When re-engaging or communicating with existing customers, keep the following in mind:

  • Confirm that you collected their details during the sale of a product or service.
  • Always identify yourself clearly. Include your logo or company name in the email body, and make sure your sender name is recognisable.
  • Send only content that is relevant to the product or service the customer originally enquired about or purchased.
  • Make opting out easy. Every email must include an unsubscribe link.
  • Provide a contact address where subscribers can send a written opt-out request.

The thread running through all of this is permission. A subscriber should never be caught off guard by an email from you. If you want guidance on making your database and sending practices POPIA compliant, book a free POPIA guidance session here.

Frequently asked questions

Does POPIA apply to my email marketing if my business is based in South Africa?
Yes.

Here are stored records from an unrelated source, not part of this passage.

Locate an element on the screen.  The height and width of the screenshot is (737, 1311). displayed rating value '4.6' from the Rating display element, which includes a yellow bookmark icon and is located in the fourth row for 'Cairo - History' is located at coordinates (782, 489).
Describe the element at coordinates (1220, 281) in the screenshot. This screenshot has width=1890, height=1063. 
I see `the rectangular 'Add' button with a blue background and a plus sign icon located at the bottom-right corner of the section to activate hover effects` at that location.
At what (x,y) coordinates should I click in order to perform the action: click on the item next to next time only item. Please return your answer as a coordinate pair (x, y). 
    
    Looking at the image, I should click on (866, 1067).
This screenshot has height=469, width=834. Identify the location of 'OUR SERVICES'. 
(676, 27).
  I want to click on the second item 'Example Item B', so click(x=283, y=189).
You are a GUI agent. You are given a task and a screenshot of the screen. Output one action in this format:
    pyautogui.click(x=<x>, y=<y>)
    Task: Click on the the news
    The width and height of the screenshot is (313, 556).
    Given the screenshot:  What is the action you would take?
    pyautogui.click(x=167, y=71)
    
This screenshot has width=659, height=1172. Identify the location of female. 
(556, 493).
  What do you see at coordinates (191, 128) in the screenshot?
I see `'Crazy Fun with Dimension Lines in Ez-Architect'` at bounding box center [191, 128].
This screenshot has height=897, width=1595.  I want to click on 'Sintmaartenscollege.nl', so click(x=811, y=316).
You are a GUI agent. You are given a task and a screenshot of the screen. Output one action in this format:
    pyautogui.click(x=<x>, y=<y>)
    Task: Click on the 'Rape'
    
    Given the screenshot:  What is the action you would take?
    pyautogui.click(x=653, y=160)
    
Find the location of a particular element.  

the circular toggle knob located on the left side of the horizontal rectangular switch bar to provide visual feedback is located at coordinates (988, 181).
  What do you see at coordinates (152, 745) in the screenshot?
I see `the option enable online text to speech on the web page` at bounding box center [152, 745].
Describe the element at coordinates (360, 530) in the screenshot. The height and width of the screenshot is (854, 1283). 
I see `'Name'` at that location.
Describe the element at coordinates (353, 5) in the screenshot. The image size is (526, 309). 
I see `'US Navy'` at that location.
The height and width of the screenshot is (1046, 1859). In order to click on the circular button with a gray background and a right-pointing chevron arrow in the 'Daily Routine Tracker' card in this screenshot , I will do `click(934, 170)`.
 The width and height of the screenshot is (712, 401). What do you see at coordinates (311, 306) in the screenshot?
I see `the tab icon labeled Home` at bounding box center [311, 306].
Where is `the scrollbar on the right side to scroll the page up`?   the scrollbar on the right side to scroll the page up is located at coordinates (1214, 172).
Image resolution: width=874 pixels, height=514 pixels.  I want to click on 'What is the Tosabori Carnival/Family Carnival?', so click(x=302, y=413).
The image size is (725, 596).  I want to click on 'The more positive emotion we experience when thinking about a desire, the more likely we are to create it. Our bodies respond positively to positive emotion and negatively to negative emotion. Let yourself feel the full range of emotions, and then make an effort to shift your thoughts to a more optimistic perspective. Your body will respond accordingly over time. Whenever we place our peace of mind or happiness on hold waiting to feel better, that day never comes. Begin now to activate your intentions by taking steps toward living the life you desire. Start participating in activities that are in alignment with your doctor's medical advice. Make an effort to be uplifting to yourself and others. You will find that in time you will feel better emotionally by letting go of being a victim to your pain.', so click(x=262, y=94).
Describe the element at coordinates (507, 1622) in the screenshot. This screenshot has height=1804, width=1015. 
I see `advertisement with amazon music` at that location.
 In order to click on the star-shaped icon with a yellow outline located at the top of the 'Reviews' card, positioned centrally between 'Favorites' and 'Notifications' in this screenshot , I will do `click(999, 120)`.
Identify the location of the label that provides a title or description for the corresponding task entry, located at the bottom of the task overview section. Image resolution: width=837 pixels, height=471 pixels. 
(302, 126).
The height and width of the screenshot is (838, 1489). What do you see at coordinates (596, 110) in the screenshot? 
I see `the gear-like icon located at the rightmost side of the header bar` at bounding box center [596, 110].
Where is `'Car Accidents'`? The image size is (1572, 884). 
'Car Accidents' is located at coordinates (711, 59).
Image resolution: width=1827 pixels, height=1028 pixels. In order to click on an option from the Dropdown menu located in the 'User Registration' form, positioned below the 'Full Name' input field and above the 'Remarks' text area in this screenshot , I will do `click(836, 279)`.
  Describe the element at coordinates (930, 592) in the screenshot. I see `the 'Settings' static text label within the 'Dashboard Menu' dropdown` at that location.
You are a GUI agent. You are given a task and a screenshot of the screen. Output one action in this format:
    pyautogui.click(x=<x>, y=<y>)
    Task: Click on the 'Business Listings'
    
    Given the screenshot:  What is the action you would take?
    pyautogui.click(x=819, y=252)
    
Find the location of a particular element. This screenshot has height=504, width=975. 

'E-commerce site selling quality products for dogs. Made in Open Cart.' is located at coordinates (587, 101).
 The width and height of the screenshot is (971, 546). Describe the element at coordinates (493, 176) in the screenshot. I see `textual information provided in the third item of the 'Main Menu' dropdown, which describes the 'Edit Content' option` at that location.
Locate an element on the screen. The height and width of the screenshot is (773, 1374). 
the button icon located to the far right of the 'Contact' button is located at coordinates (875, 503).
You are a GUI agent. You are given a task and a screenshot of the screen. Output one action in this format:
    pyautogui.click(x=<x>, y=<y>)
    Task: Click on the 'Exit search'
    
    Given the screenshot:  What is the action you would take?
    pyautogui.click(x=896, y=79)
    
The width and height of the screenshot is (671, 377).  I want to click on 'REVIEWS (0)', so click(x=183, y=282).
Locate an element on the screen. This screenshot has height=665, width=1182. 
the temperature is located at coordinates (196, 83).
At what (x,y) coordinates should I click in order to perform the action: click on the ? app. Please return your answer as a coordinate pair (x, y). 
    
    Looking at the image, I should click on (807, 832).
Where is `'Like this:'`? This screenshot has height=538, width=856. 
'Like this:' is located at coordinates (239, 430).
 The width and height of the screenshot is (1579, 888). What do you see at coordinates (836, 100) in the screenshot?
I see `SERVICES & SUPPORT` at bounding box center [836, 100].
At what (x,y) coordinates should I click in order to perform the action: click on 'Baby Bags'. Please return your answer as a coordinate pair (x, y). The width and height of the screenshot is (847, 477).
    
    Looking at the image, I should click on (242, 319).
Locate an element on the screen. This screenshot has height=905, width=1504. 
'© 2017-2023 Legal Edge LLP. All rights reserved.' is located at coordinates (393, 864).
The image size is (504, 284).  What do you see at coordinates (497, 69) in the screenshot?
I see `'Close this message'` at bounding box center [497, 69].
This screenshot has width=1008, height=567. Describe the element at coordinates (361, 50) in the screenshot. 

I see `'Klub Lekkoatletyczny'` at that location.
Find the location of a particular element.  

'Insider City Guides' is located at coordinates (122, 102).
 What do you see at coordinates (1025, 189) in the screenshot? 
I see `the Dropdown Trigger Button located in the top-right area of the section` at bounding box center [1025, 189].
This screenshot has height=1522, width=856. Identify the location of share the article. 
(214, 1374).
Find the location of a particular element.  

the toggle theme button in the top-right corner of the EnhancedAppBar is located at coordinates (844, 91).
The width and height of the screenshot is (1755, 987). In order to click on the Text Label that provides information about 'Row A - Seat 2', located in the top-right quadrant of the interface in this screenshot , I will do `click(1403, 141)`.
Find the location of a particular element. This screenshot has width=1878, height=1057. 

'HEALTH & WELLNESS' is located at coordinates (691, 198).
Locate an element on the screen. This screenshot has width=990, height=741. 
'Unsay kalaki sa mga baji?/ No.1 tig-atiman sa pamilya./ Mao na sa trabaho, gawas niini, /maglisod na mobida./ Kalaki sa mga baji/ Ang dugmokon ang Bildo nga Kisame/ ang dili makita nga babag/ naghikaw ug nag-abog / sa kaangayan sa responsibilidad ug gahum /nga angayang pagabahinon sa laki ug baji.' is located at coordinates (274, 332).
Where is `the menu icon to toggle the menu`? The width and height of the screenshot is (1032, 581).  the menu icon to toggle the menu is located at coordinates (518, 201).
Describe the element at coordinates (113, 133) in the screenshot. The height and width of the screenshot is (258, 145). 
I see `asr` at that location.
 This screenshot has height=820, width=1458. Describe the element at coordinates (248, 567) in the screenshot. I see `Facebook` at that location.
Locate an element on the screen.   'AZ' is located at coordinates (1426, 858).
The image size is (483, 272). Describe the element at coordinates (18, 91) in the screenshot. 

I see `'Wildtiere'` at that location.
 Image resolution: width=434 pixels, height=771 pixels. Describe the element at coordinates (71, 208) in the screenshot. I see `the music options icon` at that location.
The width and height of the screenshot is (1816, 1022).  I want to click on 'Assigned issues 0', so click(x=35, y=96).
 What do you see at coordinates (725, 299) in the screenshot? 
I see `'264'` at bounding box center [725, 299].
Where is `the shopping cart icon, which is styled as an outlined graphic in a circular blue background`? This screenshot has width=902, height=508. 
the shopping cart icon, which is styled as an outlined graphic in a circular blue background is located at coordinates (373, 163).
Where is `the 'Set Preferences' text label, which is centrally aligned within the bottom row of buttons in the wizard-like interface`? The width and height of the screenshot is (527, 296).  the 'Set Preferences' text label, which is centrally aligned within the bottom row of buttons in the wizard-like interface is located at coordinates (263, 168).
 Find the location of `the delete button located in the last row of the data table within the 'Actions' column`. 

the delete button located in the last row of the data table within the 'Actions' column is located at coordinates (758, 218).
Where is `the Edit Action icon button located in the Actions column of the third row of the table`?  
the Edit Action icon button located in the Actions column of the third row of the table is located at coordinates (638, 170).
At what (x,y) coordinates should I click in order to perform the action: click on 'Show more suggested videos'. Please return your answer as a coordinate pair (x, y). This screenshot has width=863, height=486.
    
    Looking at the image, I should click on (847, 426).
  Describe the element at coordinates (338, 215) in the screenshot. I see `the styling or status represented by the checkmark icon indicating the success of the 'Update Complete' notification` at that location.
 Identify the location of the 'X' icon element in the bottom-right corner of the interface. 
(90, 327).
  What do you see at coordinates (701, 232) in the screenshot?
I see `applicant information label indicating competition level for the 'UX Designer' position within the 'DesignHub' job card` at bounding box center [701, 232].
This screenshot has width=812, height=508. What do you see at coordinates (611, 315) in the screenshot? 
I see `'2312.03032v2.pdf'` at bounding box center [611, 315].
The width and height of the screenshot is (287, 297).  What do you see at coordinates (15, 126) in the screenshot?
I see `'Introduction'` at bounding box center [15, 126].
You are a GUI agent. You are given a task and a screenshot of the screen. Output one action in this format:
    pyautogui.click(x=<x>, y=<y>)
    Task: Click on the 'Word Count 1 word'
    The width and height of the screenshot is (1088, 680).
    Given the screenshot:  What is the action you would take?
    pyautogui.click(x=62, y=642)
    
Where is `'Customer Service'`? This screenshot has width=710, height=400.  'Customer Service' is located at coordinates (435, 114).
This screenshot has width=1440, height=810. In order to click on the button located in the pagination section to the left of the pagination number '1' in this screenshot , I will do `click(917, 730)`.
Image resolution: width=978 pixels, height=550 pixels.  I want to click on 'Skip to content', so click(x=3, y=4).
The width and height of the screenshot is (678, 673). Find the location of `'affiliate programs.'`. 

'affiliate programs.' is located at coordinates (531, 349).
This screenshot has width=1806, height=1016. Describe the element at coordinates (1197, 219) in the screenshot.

If you collect or process the personal information of South African data subjects, including email addresses, POPIA applies to you, regardless of your company size or industry.
Can I keep contacts on my email list if I am not sure how they got there?
No. If you cannot prove that a contact consented to receive marketing from you, you need to request permission before sending further emails. If they do not respond or decline, remove them from your database.
Do I need separate consent for email, SMS, and WhatsApp marketing?
Yes. POPIA requires opt-in consent per channel. A subscriber who agreed to receive emails has not automatically agreed to receive SMS or WhatsApp messages.
What must every marketing email include to be POPIA compliant?
At minimum: a clear identification of the sender (logo or company name), content relevant to what the subscriber signed up for, a working unsubscribe link, and a contact address for opt-out requests.